Document passage:

----

Three Bold Plans to Save the Seas
The bleak prognosis for marine species—and ultimately humans—in an environment of unchecked ocean acidification has prompted scientists to suggest a number of mitigation strategies.
1 One proposal, first suggested in the late 1980s by oceanographer John Martin of the Moss Landing Marine Laboratories in California, involves seeding ocean surfaces with iron to promote phytoplankton blooms that will soak up carbon dioxide, eventually exporting it into the deep ocean. The plan has the added theoretical benefit of reducing atmospheric carbon. The first part of the process, the phytoplankton bloom, has already been demonstrated in small-scale tests in the South Pacific and the equatorial Pacific Ocean. But no one has ever shown that a carbon drawdown will persist over time, making many scientists fear that the effort could send the ocean’s biochemical systems careering in unforeseen directions.
2 A second tactic under consideration at places like the Carnegie Institution of Washington and the University of California at Santa Cruz is to neutralize the seas—possibly with limestone from, say, the White Cliffs of Dover. But there are problems here as well: The scale of the mining and transportation effort to harvest these minerals would be enormous and extremely expensive. Moreover, it would itself involve the expenditure of large amounts of energy and thus the emission of additional carbon dioxide into the atmosphere.

----

Dataset entries:

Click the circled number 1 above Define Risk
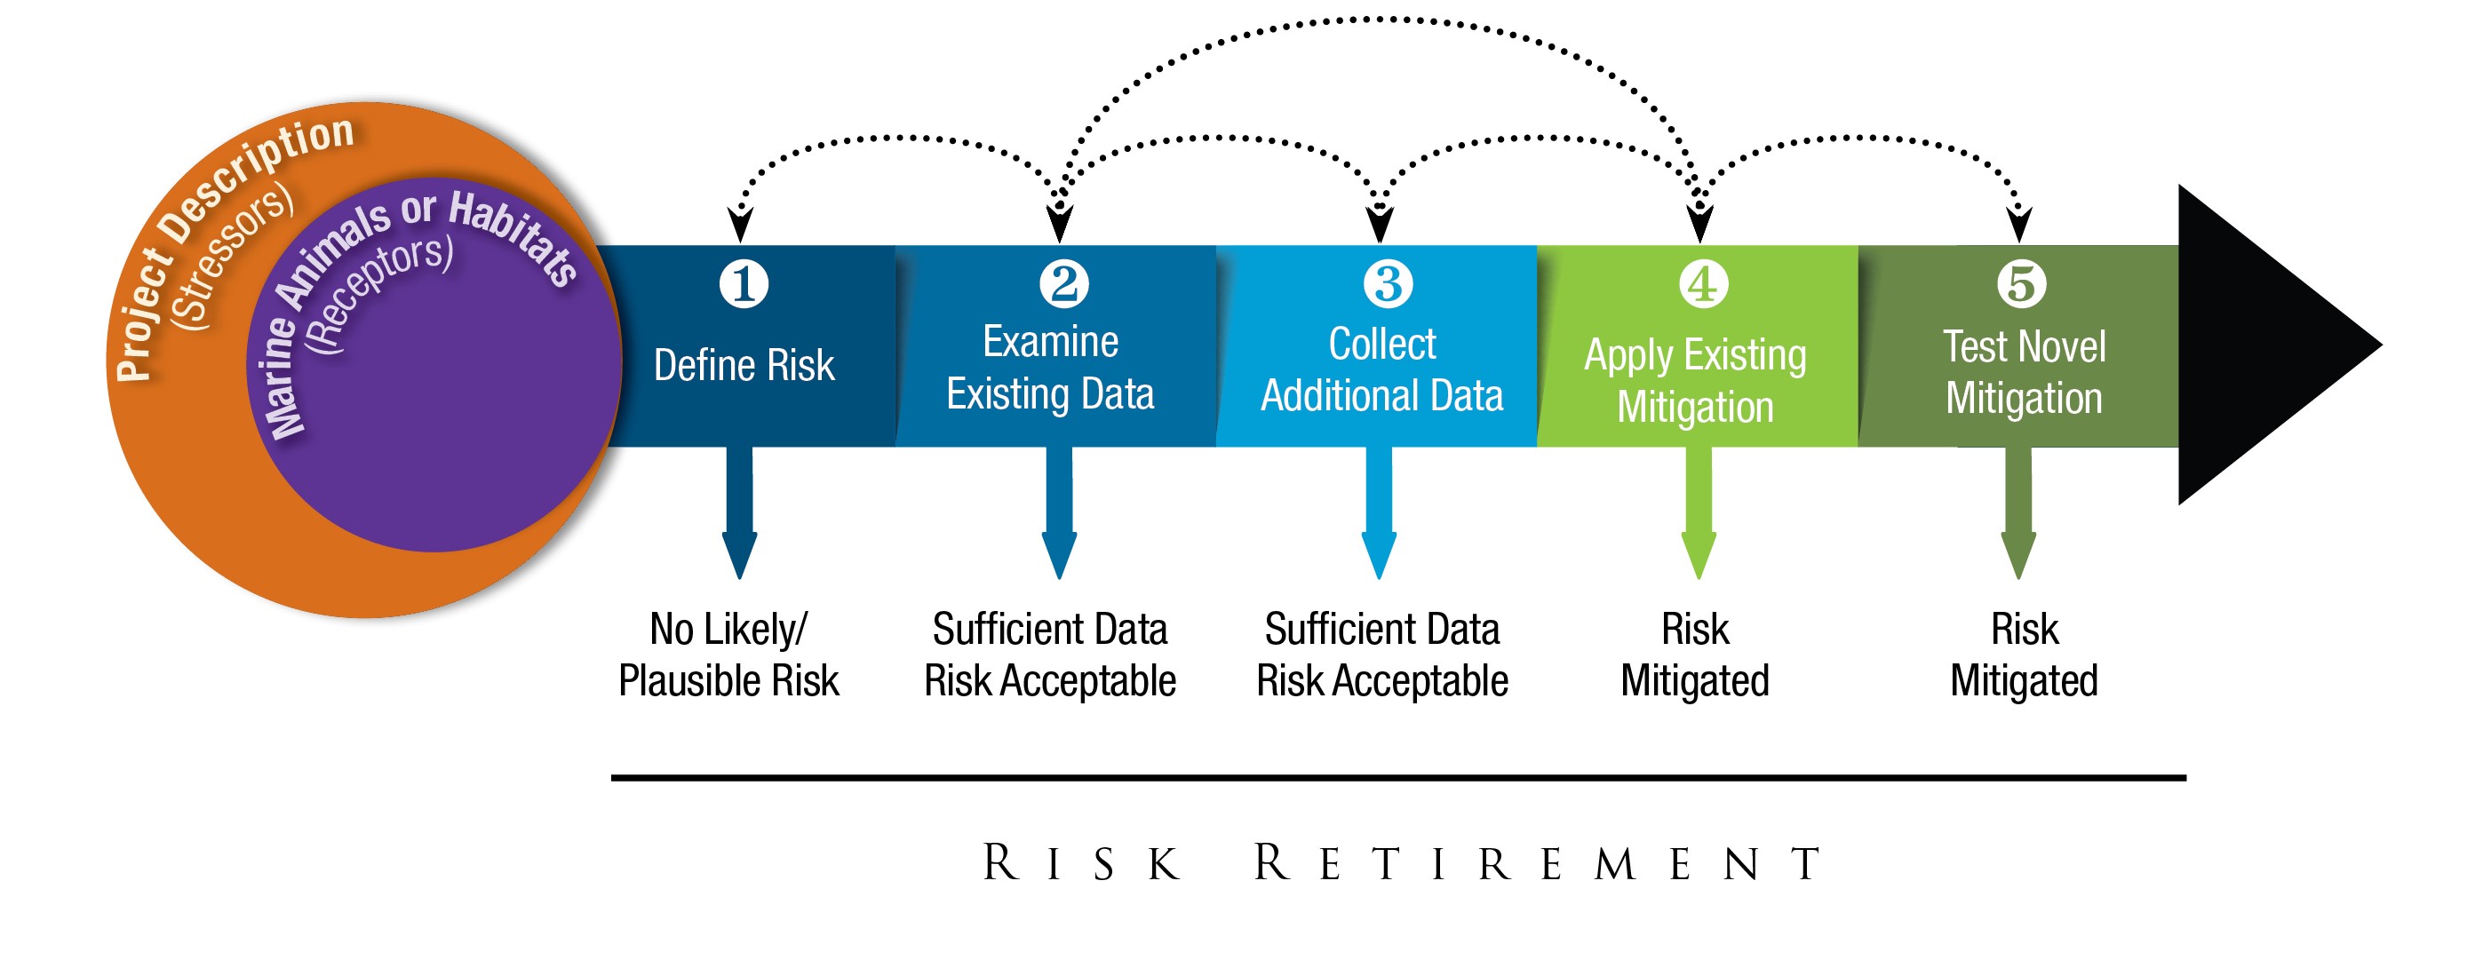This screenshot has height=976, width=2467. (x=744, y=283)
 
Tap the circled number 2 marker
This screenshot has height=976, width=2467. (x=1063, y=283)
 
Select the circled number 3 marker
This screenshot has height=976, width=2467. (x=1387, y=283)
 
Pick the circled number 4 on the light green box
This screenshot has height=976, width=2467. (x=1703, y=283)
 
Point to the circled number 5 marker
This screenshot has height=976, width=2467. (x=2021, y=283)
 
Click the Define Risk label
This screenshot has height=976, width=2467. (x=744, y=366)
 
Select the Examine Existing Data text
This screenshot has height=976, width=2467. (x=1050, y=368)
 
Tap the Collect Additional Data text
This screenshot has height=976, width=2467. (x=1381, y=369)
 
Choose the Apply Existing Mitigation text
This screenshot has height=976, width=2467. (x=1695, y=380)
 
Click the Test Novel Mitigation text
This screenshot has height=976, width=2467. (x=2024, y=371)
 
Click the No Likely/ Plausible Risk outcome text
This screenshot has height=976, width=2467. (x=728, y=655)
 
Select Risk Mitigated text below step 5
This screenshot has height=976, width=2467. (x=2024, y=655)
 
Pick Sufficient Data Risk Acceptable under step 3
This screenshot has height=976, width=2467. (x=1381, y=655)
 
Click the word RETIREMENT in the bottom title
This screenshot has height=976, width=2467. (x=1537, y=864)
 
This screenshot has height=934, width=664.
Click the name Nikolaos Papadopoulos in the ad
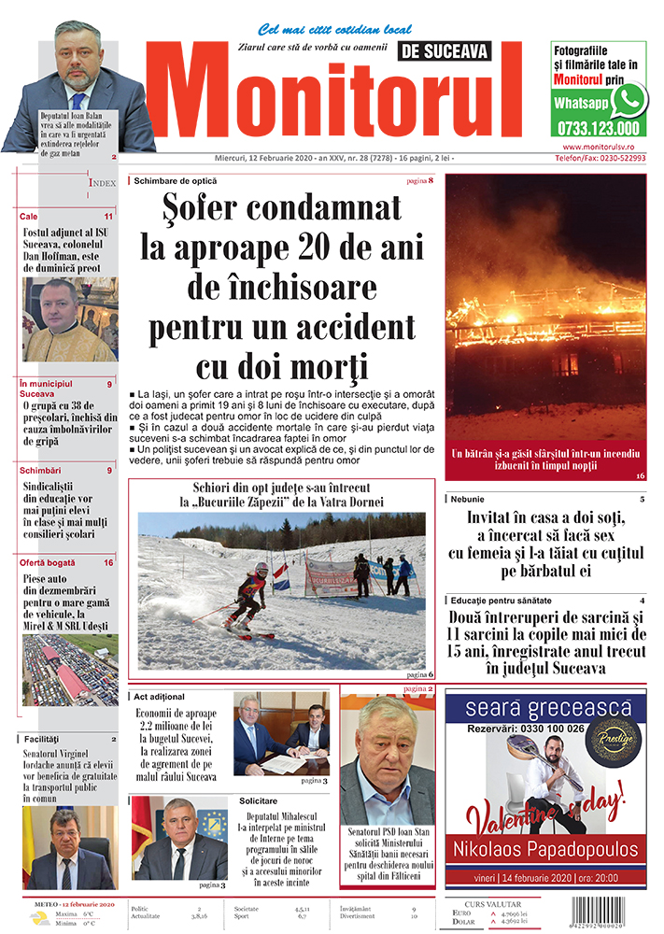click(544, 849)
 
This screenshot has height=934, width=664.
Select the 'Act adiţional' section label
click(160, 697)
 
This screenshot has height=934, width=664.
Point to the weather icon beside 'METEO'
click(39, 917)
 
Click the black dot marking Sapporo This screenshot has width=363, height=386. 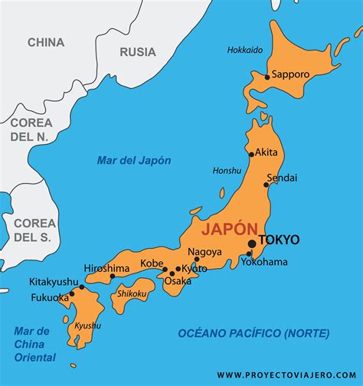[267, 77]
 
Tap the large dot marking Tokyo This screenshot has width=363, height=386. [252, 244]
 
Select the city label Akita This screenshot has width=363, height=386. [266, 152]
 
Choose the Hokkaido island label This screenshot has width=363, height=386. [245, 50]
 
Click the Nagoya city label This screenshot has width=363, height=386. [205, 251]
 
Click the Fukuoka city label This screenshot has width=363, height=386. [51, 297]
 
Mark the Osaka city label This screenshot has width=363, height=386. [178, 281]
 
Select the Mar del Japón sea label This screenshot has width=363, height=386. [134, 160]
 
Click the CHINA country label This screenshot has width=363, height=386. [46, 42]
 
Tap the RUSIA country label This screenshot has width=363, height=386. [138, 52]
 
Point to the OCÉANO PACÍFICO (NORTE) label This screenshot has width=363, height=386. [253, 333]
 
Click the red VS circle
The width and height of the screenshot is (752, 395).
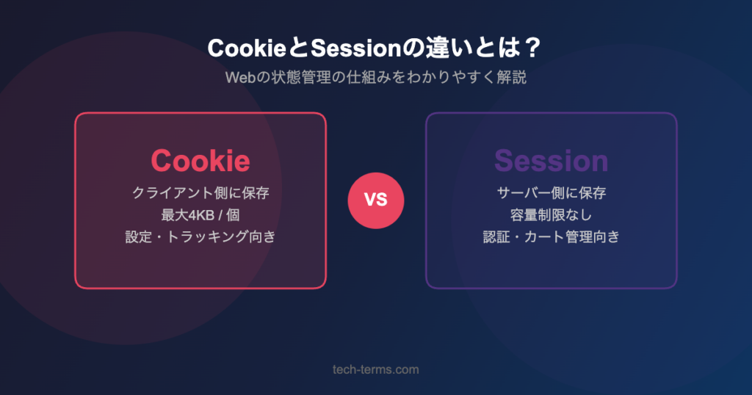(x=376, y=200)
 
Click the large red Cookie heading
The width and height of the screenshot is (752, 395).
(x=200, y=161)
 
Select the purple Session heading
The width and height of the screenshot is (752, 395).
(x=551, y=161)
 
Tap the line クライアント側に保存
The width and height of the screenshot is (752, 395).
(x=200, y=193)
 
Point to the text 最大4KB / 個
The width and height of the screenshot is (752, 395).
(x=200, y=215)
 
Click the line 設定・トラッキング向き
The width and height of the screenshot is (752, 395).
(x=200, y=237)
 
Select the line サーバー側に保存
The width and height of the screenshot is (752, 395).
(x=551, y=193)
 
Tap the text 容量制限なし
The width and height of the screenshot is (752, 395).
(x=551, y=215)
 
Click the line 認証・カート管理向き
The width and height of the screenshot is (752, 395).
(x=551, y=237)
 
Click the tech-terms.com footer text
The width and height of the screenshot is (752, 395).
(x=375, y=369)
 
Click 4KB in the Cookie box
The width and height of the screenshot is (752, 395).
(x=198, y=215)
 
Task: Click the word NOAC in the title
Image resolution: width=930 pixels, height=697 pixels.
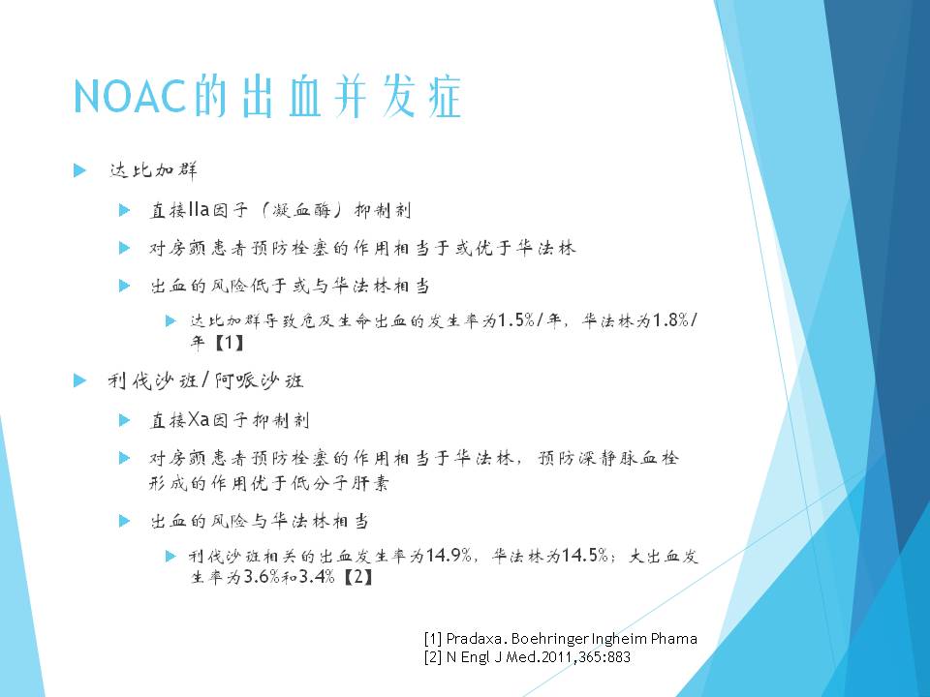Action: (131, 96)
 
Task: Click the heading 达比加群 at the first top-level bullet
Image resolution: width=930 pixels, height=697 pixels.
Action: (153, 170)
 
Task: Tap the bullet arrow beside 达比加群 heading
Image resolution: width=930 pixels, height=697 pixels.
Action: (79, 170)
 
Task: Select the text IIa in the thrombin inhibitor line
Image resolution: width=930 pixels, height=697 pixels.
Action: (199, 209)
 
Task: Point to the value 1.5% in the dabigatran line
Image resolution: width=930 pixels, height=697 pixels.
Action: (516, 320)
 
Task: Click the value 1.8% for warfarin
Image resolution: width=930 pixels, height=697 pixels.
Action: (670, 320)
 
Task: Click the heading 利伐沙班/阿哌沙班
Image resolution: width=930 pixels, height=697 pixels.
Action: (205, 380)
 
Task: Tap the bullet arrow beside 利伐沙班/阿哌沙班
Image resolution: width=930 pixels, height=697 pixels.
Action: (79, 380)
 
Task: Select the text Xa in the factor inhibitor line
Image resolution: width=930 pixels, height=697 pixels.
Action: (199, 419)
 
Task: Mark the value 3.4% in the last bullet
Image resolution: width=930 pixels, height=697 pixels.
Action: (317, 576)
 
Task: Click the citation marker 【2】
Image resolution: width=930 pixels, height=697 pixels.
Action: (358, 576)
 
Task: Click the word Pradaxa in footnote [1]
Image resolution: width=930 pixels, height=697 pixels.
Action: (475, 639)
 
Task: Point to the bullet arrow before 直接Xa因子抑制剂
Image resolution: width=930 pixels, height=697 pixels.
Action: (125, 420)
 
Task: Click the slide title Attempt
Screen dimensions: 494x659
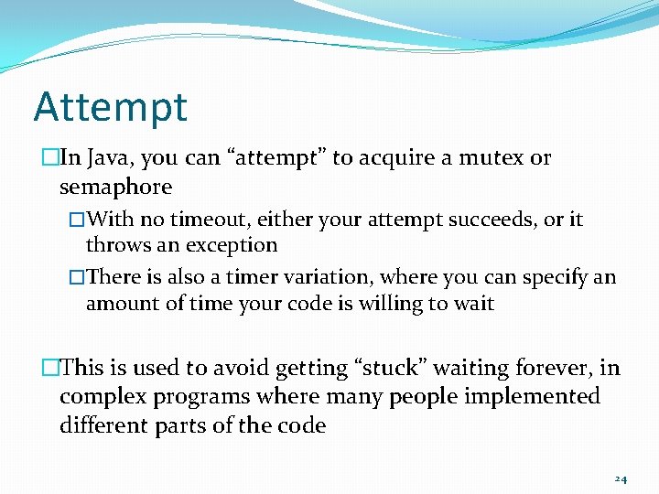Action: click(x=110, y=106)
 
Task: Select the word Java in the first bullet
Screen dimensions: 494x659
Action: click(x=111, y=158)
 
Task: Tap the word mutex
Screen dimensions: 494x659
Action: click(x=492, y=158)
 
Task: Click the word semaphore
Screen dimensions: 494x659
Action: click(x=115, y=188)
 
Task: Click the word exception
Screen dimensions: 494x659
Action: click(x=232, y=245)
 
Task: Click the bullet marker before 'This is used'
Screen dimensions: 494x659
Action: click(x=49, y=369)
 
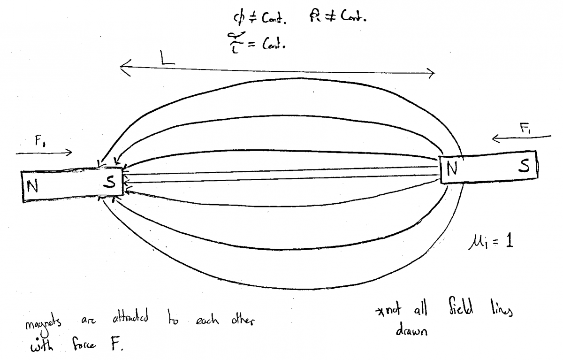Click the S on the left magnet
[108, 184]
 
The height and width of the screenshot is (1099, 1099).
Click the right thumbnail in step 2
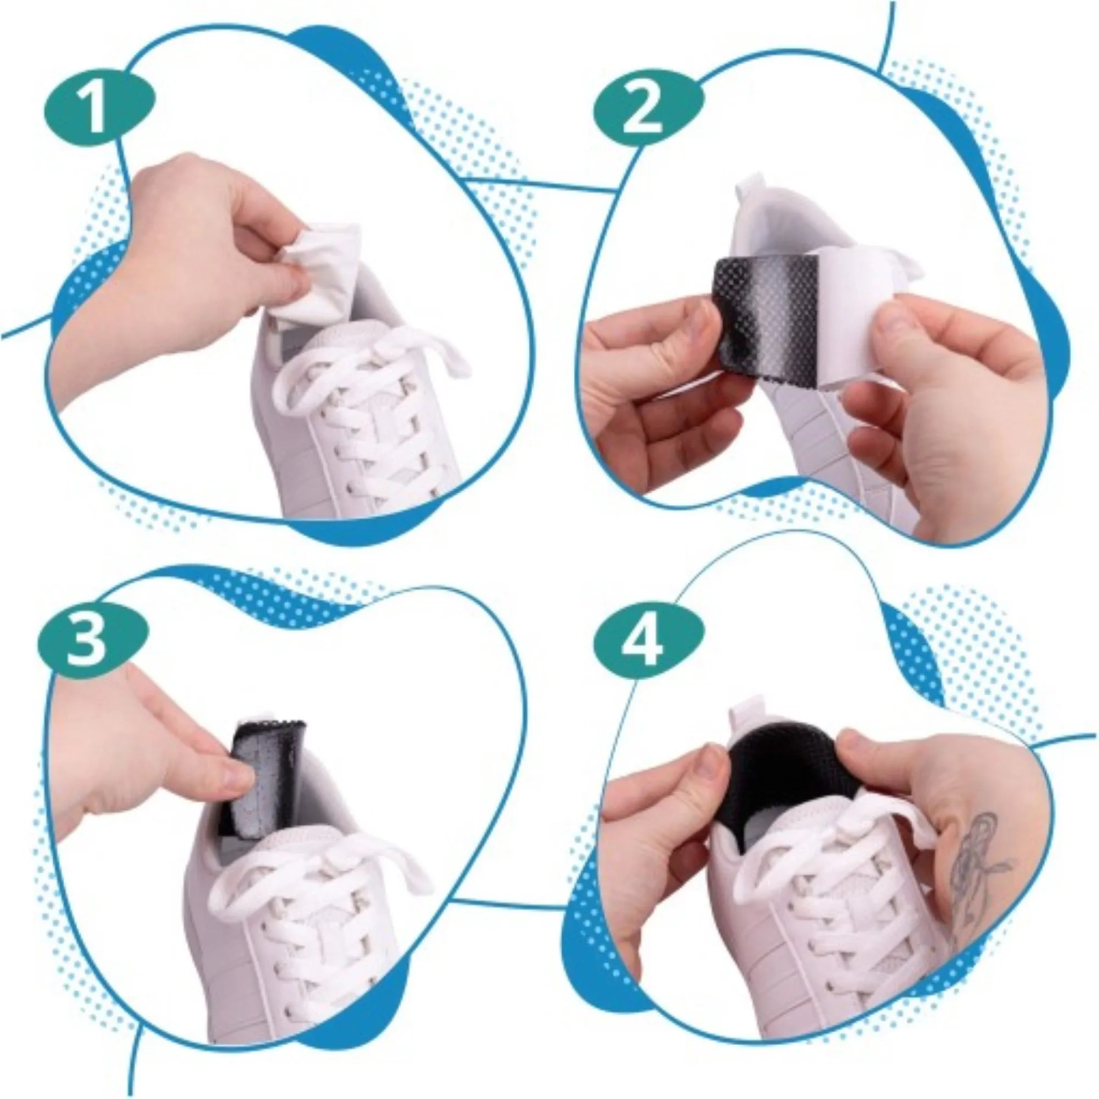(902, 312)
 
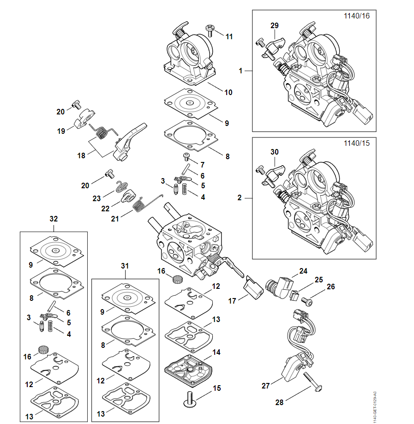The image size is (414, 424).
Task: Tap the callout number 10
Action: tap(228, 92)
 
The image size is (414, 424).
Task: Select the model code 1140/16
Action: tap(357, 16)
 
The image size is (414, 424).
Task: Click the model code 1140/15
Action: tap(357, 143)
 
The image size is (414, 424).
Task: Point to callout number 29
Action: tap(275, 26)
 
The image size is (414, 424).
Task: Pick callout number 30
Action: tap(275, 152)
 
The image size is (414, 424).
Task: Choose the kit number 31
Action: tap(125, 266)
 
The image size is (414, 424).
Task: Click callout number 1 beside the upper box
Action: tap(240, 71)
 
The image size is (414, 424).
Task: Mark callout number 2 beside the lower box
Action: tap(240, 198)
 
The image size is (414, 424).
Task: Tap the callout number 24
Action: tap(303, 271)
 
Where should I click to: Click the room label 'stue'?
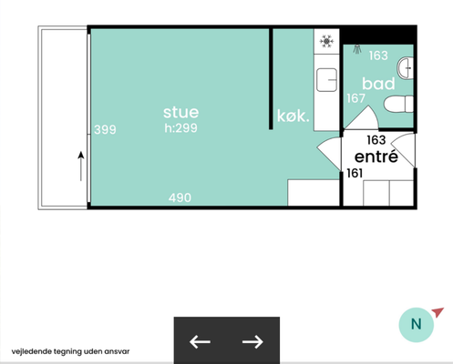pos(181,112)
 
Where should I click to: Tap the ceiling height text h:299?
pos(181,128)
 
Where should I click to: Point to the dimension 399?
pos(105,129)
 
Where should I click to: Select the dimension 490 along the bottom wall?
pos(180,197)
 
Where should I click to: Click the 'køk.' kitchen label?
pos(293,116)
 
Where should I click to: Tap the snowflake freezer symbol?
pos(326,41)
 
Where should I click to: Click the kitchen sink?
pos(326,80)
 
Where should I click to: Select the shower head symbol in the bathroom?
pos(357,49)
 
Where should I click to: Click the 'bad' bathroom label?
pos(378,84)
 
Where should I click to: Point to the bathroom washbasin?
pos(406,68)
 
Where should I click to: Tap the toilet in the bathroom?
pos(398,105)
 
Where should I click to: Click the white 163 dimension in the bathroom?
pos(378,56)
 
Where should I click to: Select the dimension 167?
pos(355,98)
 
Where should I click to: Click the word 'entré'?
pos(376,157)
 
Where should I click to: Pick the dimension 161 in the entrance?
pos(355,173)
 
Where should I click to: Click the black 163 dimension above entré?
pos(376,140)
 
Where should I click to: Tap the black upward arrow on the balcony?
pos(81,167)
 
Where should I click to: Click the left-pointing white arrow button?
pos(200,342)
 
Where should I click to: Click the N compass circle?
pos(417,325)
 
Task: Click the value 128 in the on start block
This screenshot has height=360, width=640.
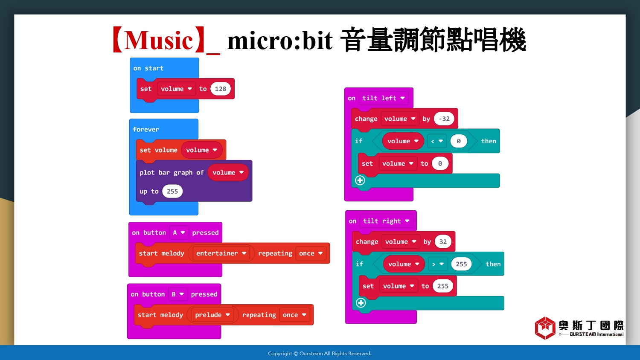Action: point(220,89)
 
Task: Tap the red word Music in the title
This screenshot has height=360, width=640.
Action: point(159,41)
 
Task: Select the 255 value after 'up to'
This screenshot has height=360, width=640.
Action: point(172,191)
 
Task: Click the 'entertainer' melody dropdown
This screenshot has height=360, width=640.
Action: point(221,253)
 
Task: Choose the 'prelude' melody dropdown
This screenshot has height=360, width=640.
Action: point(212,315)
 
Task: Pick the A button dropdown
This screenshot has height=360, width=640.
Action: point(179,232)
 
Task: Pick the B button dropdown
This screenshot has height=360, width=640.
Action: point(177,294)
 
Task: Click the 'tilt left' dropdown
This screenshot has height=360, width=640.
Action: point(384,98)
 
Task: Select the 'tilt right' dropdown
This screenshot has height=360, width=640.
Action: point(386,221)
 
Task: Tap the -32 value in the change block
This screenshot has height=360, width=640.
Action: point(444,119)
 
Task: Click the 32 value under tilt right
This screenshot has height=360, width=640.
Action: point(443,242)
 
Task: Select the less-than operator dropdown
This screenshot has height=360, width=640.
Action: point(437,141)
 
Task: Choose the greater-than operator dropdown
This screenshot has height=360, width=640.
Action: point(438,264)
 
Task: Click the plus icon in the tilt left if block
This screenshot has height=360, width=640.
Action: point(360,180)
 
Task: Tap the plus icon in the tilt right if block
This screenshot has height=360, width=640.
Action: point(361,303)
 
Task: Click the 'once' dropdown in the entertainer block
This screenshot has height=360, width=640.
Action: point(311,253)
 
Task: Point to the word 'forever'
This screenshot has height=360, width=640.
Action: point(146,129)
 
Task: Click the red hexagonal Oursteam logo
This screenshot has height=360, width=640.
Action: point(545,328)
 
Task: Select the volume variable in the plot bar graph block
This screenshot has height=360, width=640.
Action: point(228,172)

----

What to work on:
1. Write out the passage on plans to save the seas word for word, from "Three Bold Plans" up to and including "of mitigation strategies.".
2. According to the article on plans to save the seas, where have small-scale tests already shown the phytoplankton bloom?
3. Carry the article on plans to save the seas forward from its final sentence.

Answers provided:
1.
Three Bold Plans to Save the Seas
The bleak prognosis for marine species—and ultimately humans—in an environment of unchecked ocean acidification has prompted scientists to suggest a number of mitigation strategies.

2. In the South Pacific and the equatorial Pacific Ocean.

3.
3 Last year a team of scientists led by Kurt Zenz House, a doctoral candidate at Harvard University, proposed something they call engineered weathering, inspired by a natural process in which slightly acidic freshwater is neutralized by exposure to alkalizing minerals. Under House’s proposal, hydrochloric acid would be harvested from the ocean by a specialized electrochemical treatment and then exposed to silicates, resulting in a net alkalizing shift.
When it comes to saving the seas, of course, the kind of technological fixes suggested here would be measures of last resort. Bärbel Hönisch, a marine biologist and geochemist at Columbia University’s Lamont-Doherty Earth Observatory, points out that “none of these strategies has been tested over the long term, and the potential effects on the ecosystem are uncertain.” In the end, she adds, the best solution might be the most obvious one: Dramatically reduce our carbon emissions.